David Ley, PhD, a clinical psychologist and sexuality expert, explained in an email that many people describe dopamine as the “brain’s cocaine,” but this is an overly simplistic way of looking at it. It doesn’t mean we’re at risk of desensitizing our brain or getting addicted to jerking off. Ley wrote:

It appears that there are many people whose brains demonstrate lower sensitivity to dopamine and other such neurochemicals. These people tend to be “high sensation-seekers” who are jumping out of airplanes, doing extreme sports, or even engaging in lots of sex or lots of kinky sex. These behaviors aren’t caused by a development of tolerance or desensitizing, but in fact, the other way around—these behavior patterns are a symptom of the way these peoples’ brains work, and were made.

OK, dopamine isn’t cocaine and neither is masturbation: We’re not going to get addicted if we do it “too” much.

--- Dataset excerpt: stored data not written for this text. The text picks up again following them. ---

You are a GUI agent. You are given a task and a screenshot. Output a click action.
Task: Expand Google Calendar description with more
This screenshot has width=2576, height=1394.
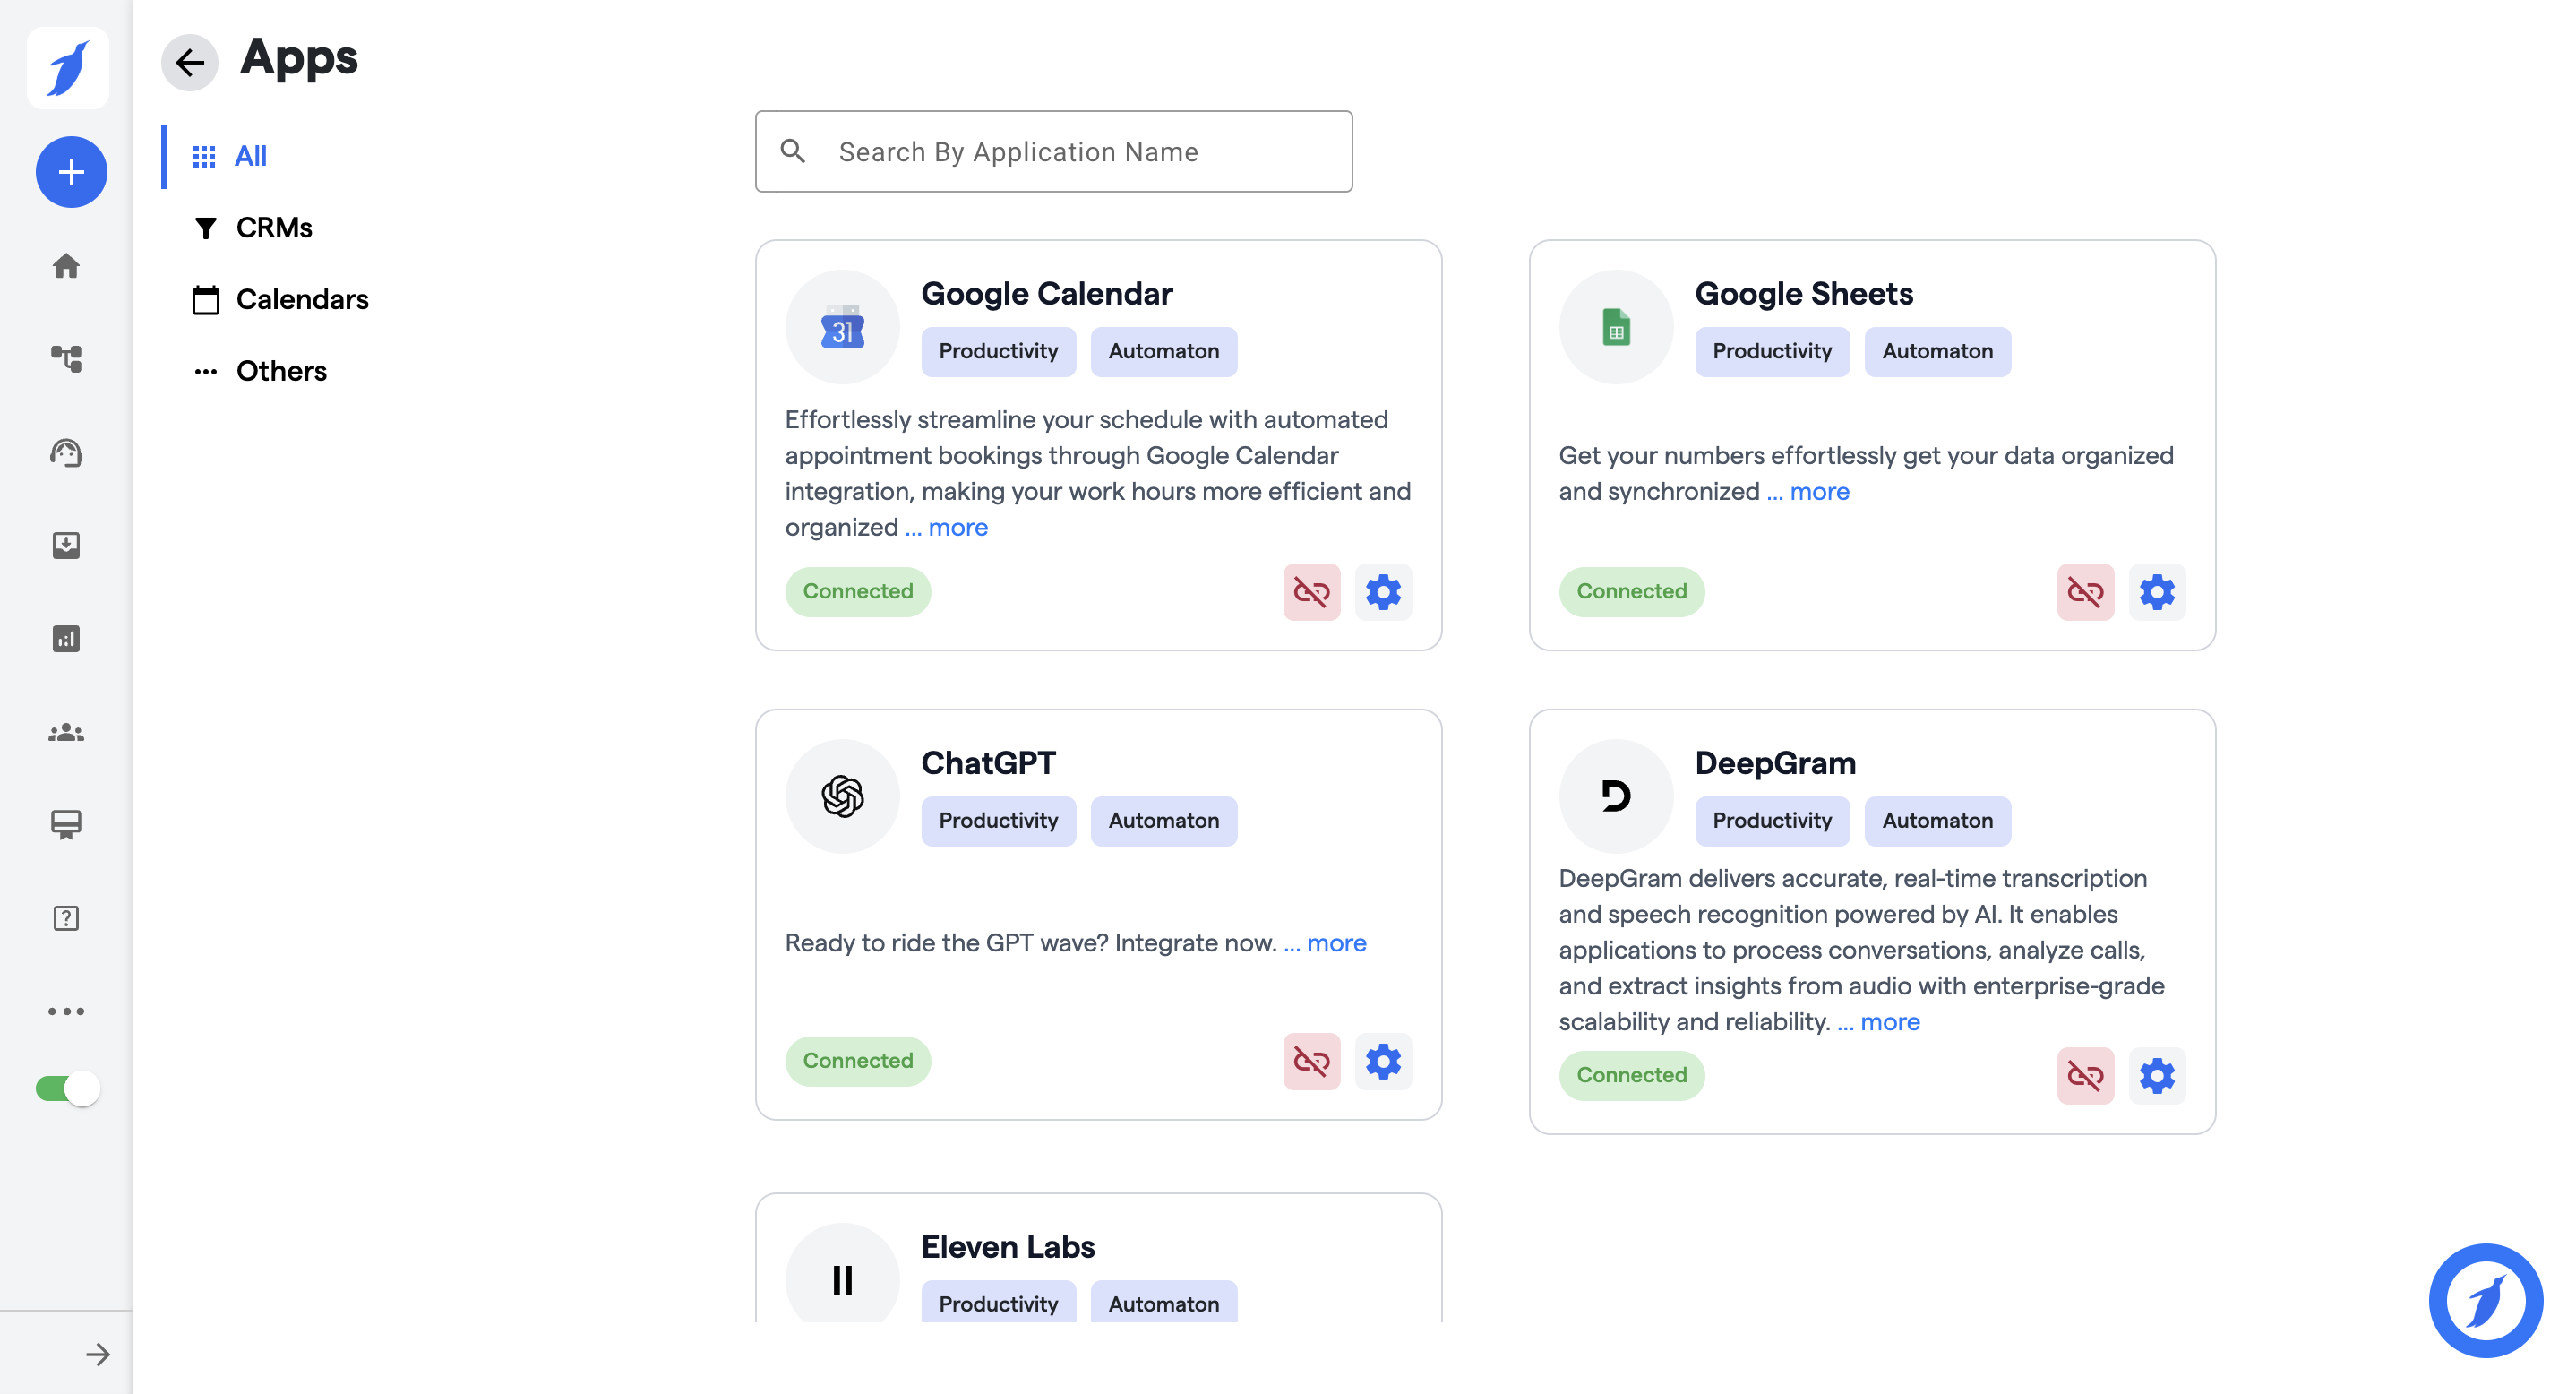[x=957, y=527]
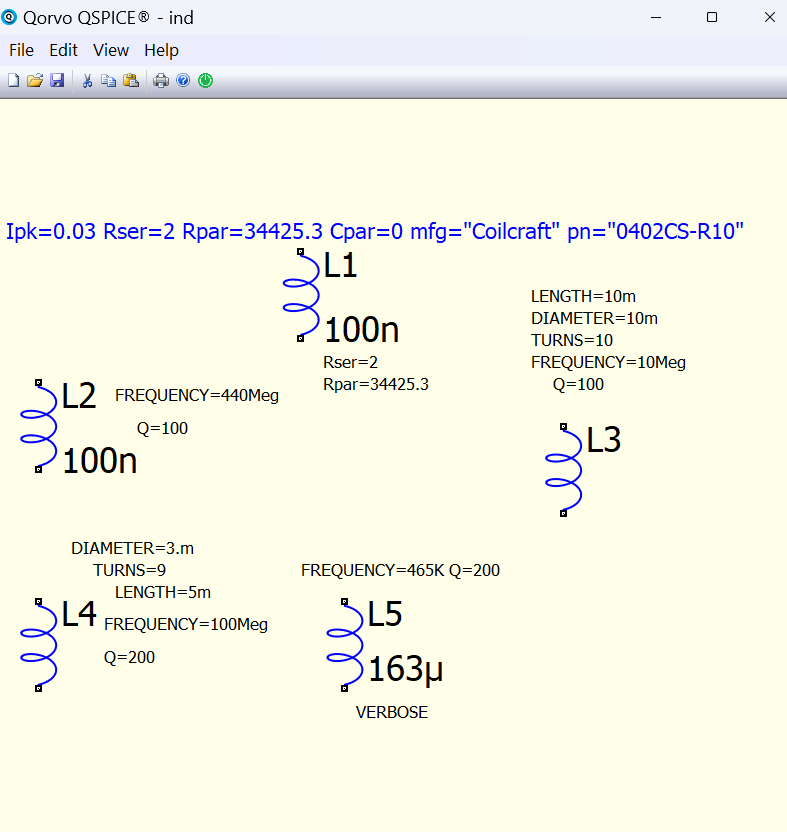Screen dimensions: 787x832
Task: Open help via the blue question icon
Action: 183,81
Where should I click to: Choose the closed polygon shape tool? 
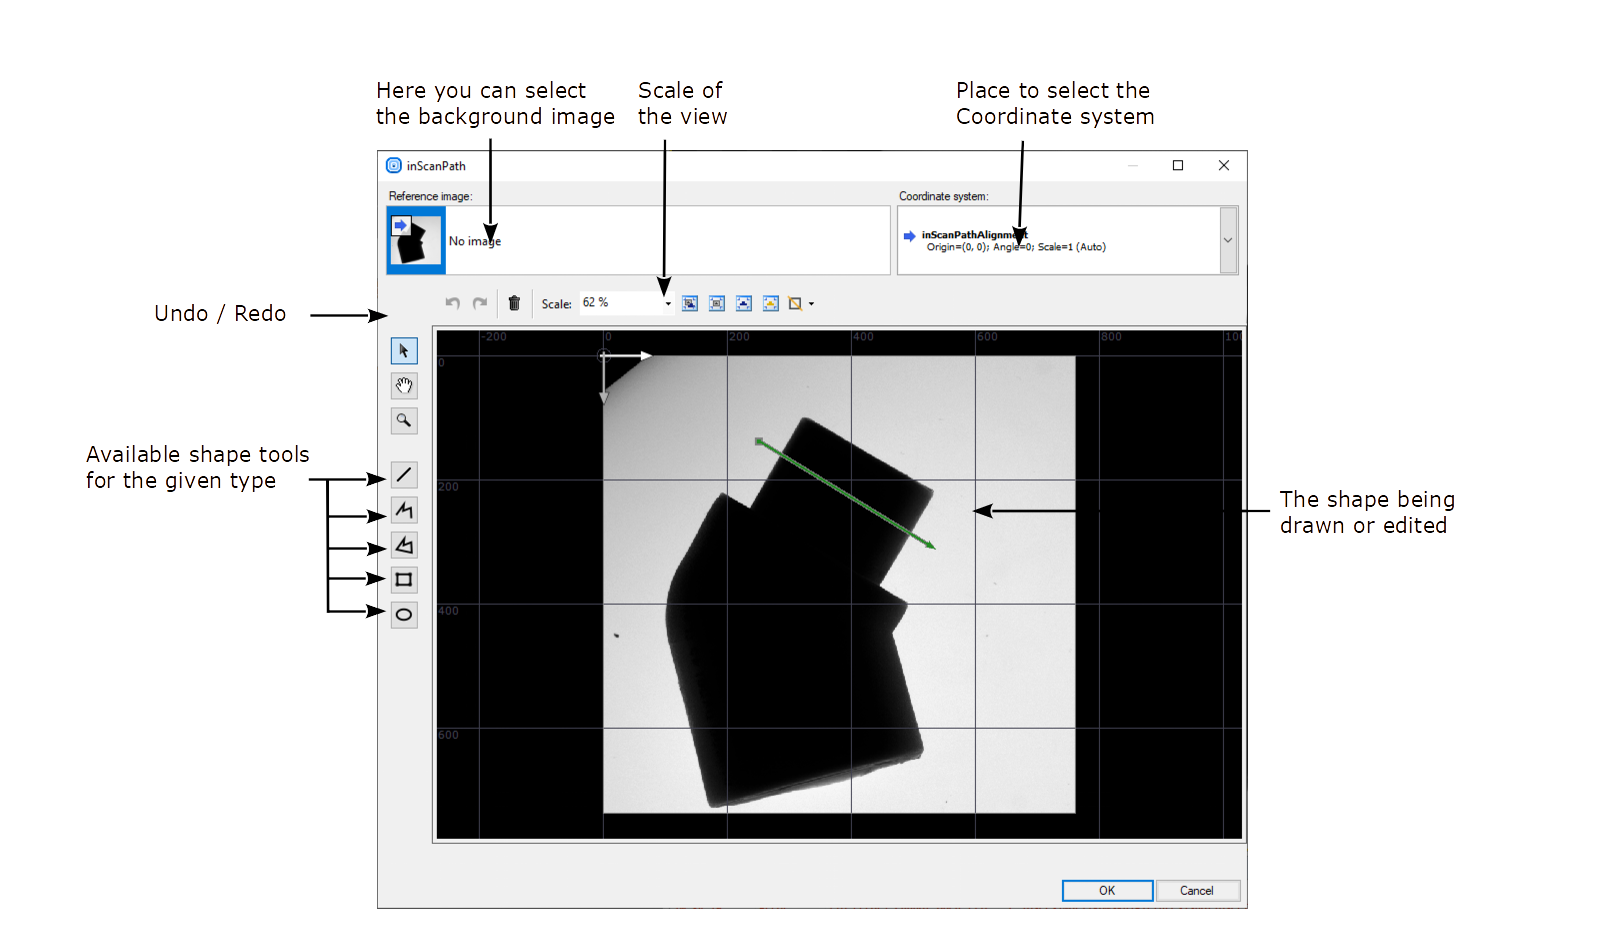(403, 545)
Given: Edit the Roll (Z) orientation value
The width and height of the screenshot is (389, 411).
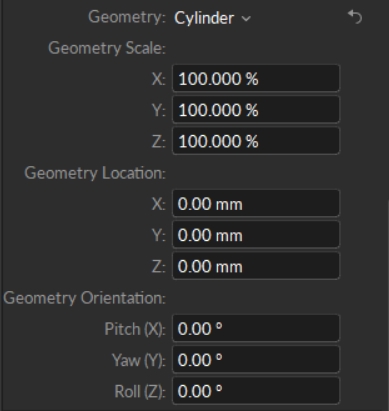Looking at the screenshot, I should [x=256, y=391].
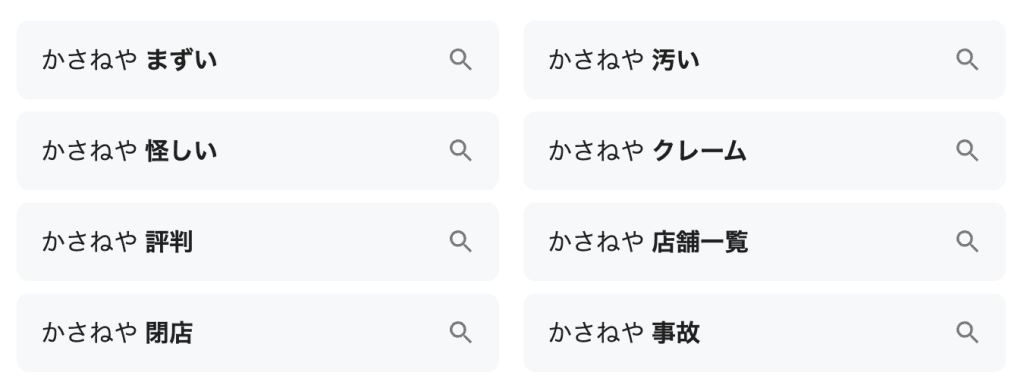The height and width of the screenshot is (391, 1024).
Task: Tap the search icon for かさねや 店舗一覧
Action: [967, 242]
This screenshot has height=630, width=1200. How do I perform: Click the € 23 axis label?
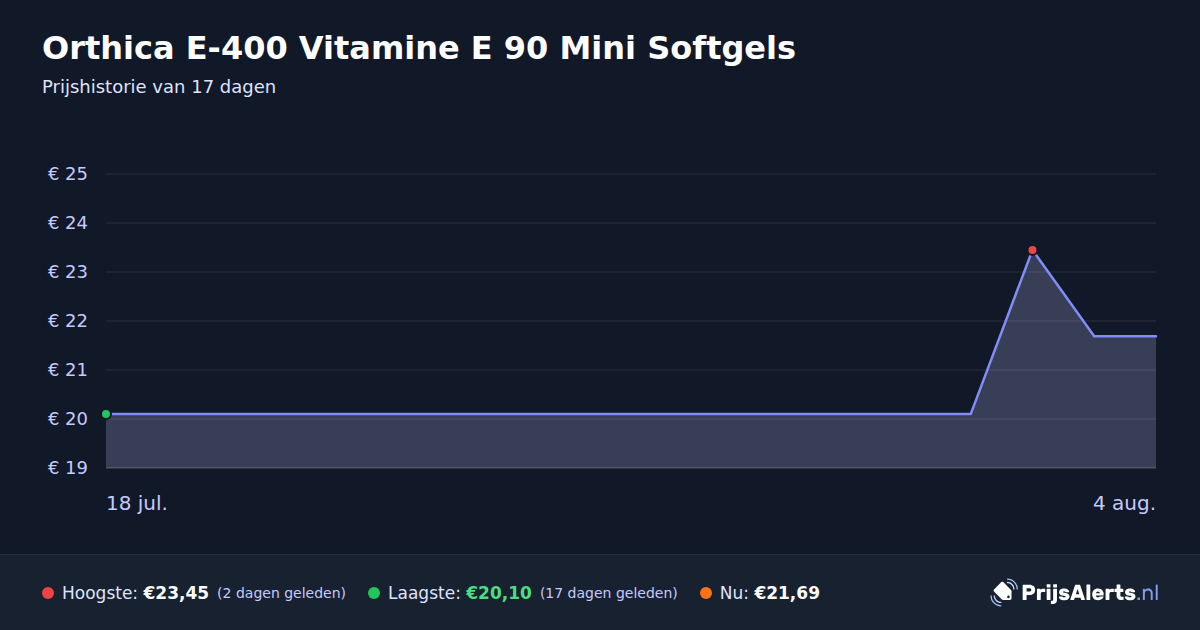[68, 272]
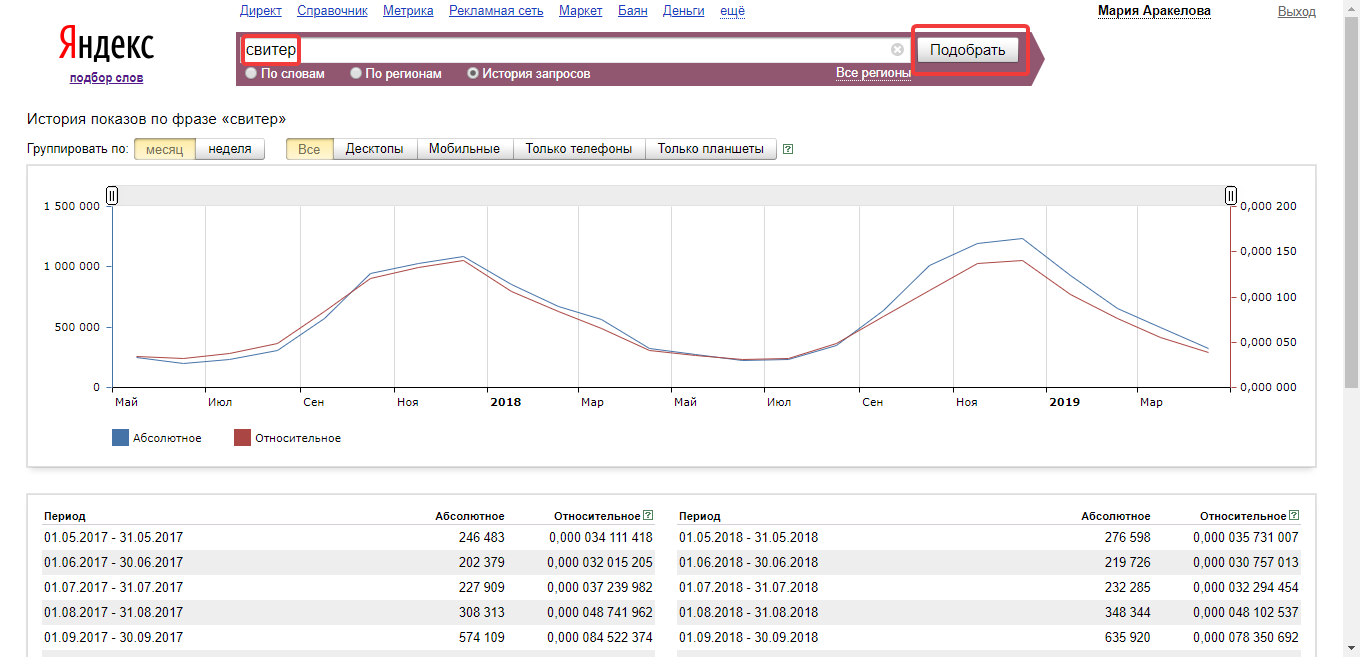
Task: Click the blue Абсолютное legend square
Action: click(x=120, y=438)
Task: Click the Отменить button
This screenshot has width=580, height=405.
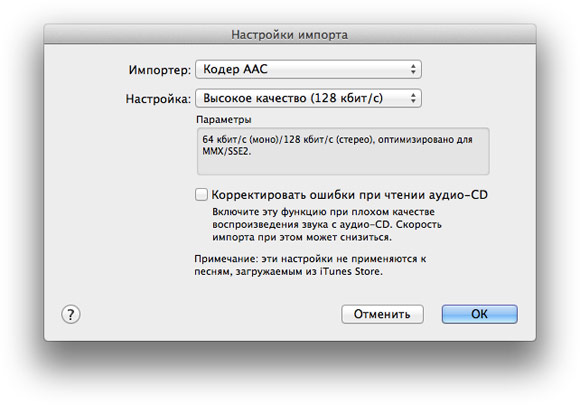Action: click(382, 314)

But, wait, Maxim throws one more warning at us—beware the “death grip.”

Though the article describes this as “the idea that whacking off too much will damage your dick,” the term, which was coined by sex advice columnist Dan Savage, is more about getting too accustomed to one kind of stimulation and being unable to reach orgasm without it. There is some truth to this—if you always get off using the same method, you can train your body to react to that kind of stimulation and it can be harder (though rarely impossible) to react to others. There are two solutions, neither of which involve giving up on masturbation: Retrain your body by taking some time off from that one behavior and trying some others, either by yourself or with a partner, or incorporate that behavior into whatever else you’re doing to orgasm (like clitoral masturbation during intercourse).

In fairness, the Maxim article ends by acknowledging that masturbation can have benefits, but I still think it did its readers a disservice by reviewing any of this pseudoscience in the first place. As Ley said in his email, “This article, targeted towards men (because we masturbate more), is still clearly pushing an assumption that there is a ‘right kind of sex/orgasm’ and that masturbation is just a cheap (and potentially dangerous) substitute … That’s a very sexist, heteronormative, and outdated belief based on a view of sex as procreative only.”

So for a different take on it all: Sure, there might be more prolactin and oxytocin produced during intercourse than masturbation, but that does not mean that masturbation isn’t enjoyable or worthwhile. You won’t become addicted to it, but you might want to mix up how you get to orgasm or just incorporate your preferred stroke into all other sexual activity.

What you shouldn’t do is view the Maxim article—or any of the research it cites—as reasons not to stick your hands down your own pants.